📝 SummarXiv

Abstract

The space-air-ground-sea integrated networking (SAGSIN) concept promises seamless global multimedia connectivity, yet two obstacles still limit its practical deployment. Firstly, high-velocity satellites, aerial relays and sea-surface platforms suffer from obsolete channel state information (CSI), undermining feedback-based adaptation. Secondly, data-rate disparity across the protocol stack is extreme: terabit optical links in space coexist with kilobit acoustic under-water links. This article shows that a single large language model (LLM) backbone, trained jointly on radio, optical and acoustic traces, can provide a unified, data-driven adaptation layer that addresses both rapid CSI ageing and severe bandwidth disparity across the SAGSIN protocol stack. Explicitly, an LLM-based long-range channel predictor forecasts the strongest delay-Doppler components several coherence intervals ahead, facilitating near-capacity reception despite violent channel fluctuations. Furthermore, our LLM-based semantic encoder turns raw sensor payloads into task-oriented tokens.
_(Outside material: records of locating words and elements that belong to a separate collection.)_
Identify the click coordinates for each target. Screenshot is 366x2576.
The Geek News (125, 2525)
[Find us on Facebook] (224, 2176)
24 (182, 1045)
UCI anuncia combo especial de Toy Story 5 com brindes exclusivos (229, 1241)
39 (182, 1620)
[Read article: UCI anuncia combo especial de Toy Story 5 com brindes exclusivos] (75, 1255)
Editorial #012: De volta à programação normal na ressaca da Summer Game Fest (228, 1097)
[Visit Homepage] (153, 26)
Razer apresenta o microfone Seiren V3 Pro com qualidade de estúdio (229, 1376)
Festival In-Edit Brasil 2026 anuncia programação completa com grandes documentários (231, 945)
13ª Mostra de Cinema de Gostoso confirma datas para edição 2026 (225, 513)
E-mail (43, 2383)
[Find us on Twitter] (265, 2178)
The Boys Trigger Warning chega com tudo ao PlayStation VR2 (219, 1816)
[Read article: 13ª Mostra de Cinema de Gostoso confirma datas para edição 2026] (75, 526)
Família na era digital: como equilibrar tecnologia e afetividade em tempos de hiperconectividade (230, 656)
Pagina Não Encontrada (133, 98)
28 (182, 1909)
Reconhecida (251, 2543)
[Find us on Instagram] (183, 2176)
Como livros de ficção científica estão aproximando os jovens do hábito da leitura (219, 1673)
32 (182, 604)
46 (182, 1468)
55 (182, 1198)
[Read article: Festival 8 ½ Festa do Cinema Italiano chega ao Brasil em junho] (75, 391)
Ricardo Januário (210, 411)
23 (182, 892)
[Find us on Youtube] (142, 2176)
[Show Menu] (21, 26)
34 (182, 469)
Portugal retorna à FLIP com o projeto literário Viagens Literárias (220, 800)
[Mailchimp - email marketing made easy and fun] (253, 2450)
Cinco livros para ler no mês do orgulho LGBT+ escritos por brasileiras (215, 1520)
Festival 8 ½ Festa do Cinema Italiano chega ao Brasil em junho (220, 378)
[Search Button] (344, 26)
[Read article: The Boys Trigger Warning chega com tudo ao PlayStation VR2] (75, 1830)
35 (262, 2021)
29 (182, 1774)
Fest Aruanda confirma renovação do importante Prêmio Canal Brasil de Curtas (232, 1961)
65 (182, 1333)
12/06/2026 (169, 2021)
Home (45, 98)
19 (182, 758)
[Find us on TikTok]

This substantially reduces the SNR required for high-fidelity image delivery in a coastal underwater link, circumventing the data rate limitation by semantic communications. Inclusion of these tools creates a medium-agnostic adaptation layer that spans radio, optical and acoustic channels. We conclude with promising open research directions in on-device model compression, multimodal fidelity control, cross-layer resource orchestration and trustworthy operation, charting a path from laboratory prototypes to field deployment.